Of Princesses and Mood Swings
Considered by some to be the "worst Mario game", Super Princess Peach is well deserving of the critique; Indeed, her only adventure as the protagonist flips the Mario formula on its head, and then stomps on it. Angrily. People looking for a simple palette swap need look the other way, because the bold directions in which Nintendo took this platformer, leaves you with more than just a game catering to a niche audience that want Peach to save Mario for a change.
That is of course the goal of the game - Bowser finally figured out that locking away Mario and Luigi would be the more effective way to do things. After all, they're the one's who keep saving our damsel in distress, so whatever could go wrong with this, most masterful, of plans?
Well, it turns out Super Princess Peach must've been set in a timeline after she started kicking butt in Smash Bros, because she's certainly no pushover, and it begs the question: How come she has, so frequently, succumbed to the kidnapping of the already mentioned King Koopa? While the game fails to touch on the absurdity that such a capable person keeps getting kidnapped over and over again, it does make you wonder. What if all those traps in Bowser's castle were never actually intended to keep Mario out, but to keep the, incredibly dangerous, Princess Peach inside?
It becomes apparent, during your pleasant stroll through the mushroom kingdom, that Super Princess Peach is not afraid to break the Mario formula any chance it gets. No longer are you limited to jumping on enemies to dispose of them - instead, Peach has access to an umbrella that is so efficient at beating up enemies that it could've come from within castle Dracula itself. And it doesn't end there.
For the first time in the Mario franchise you actually have a reason to collect all those coins scattered around the various levels. These can be used in the over-world shop, giving you access to upgraded abilities, such as giving Peach the ability to float like in Super Mario Bros. 2.

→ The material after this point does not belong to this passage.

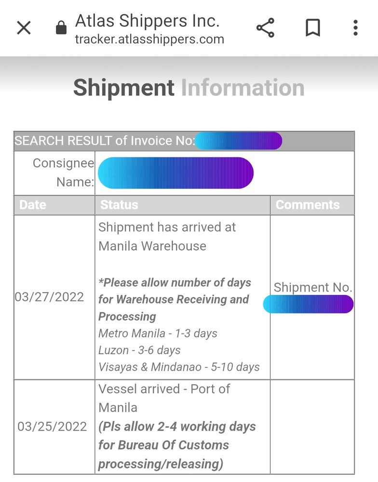378x482 pixels.
Task: Tap the redacted invoice number
Action: pos(239,141)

Collecting coins, exploring the levels and rescuing Toads (this game's equivalent to gathering stars in a Mario level) is a more pleasant experience due to no longer having time pressure to complete the stages. Usually, to find or reach, one of the Toads you utilize the main gameplay hook of the game - four intuitively placed buttons on the stylus screen that represent different moods. Each of these moods further break the Mario formula people have come to know and love over the years.
Did you fail a platforming section? No worries! When Peach is happy, she's literally flies. These abilities, when activated, drain your "vibe meter" which is refilled by letting your umbrella consume the inhabitants of the Mushroom Kingdom - so they're not something you can use indefinitely - but it's still interesting to have access to what is basically a P-Wing whenever you want.
Are the ghosts in the spooky castle giving you trouble? If Peach gets really angry with them, they will simply fly away - and if you got hurt you can always calm down and refill your hearts.
You do not turn into baby Peach or lose your abilities when you get hit by an enemy, instead you have three hearts representing your health. The amount of hearts you have may also be upgraded in the over-world shop, and the concept of 1 ups has been removed. If you succumb to instant death in a level, so long as you had more than half a heart, you will simply start from a checkpoint at the start of that section, with half a heart less than before you died. Only when you are completely out of hearts do you end up in the over-world, and even then it's not a huge deal as the game remembers what Toads you've saved, so you don't need to go find the same one's again.
This is a philosophy that also stretches to the few "stylus sections" of the game that usually occur before a boss fight. They're fun in their own right, but should you fall to the boss and end up on the over-world again, you need not re-do them.
That said, if it isn't apparent, people looking for a hardcore experience should look elsewhere. Super Princess Peach is super easy, and is better suited for those looking for relaxation rather than an actual challenge - or for a younger audience.
Super Princess Peach may very well be a terrible Mario game; but it's still a fantastic platformer in its own right, with sharp, responsive controls that discards tired mechanics in favor of introducing new ones. I picked this up for the 3DS and it turned out to be exactly what I was looking for. We may not ever see another one of these, as the game's reception seemed rather poor, but if this stuff sounds interesting to you, don't hesitate to at least give it a shot.